I have noticed TZ = US/Eastern, TZ = US/Central, and TZ = US/Pacific, all account for Daylight Savings Time automatically.
However, I have servers in the following Time Zones and I am hoping someone can confirm what TZ settings I should use to automatically adjust for DST.
AUS/Eastern <<< using TZ=Australia/Sydney
AWST <<< using TZ=Australia/West
Etc/GMT+12 <<<< cannot find alternate
GB (for UK BST) <<<< using TZ=GB (for UK locations w/ BST)
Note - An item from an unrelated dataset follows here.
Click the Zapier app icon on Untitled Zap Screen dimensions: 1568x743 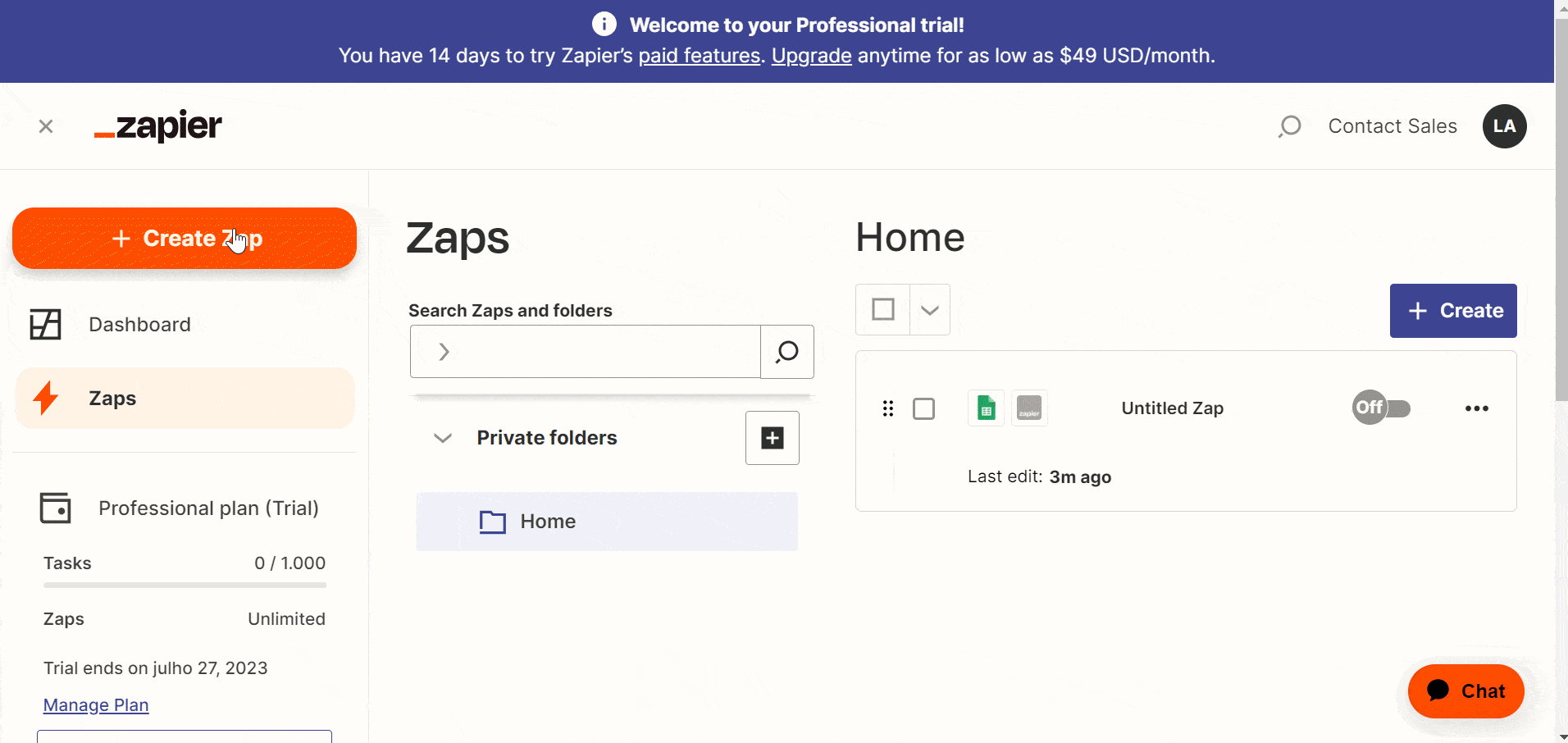(1029, 408)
HKT <<<< cannot find alternate
Hopefully that is correct...
I was given these by the host admin.
Please refer me to doc, as I don't find these TZs in Splunk docs, other than a ref to wikipedia.
Thank you
Hi,
The Wikipedia page is a fine reference for the time zone database: <https://en.wikipedia.org/wiki/List_of_tz_database_time_zones>.
AUS/Eastern => TZ=Australia/Sydney
AWST => TZ=Australia/West
Etc/GMT+12 => either TZ=Etc/GMT+12 (no DST) or TZ=Pacific/Auckland (for New Zealand)
GB (for UK BST) => TZ=Europe/London
HKT => TZ=Asia/Hong_Kong (no DST in Hong Kong)
Splunk will convert the forwarder's local time to Unix epoch (UTC) time, and the Splunk user interface will convert _time to the user's preferred time zone wherever the user interface displays the time.
Hi,
The Wikipedia page is a fine reference for the time zone database: <https://en.wikipedia.org/wiki/List_of_tz_database_time_zones>.
AUS/Eastern => TZ=Australia/Sydney
AWST => TZ=Australia/West
Etc/GMT+12 => either TZ=Etc/GMT+12 (no DST) or TZ=Pacific/Auckland (for New Zealand)
GB (for UK BST) => TZ=Europe/London
HKT => TZ=Asia/Hong_Kong (no DST in Hong Kong)
Splunk will convert the forwarder's local time to Unix epoch (UTC) time, and the Splunk user interface will convert _time to the user's preferred time zone wherever the user interface displays the time.
Curious, is TZ=GB for UK valid or did I misread something?
GB is a valid alias for Europe/London according to the zone database. TZ=GB should have worked. I personally prefer to use the canonical names, but as long as the name is valid, it should work.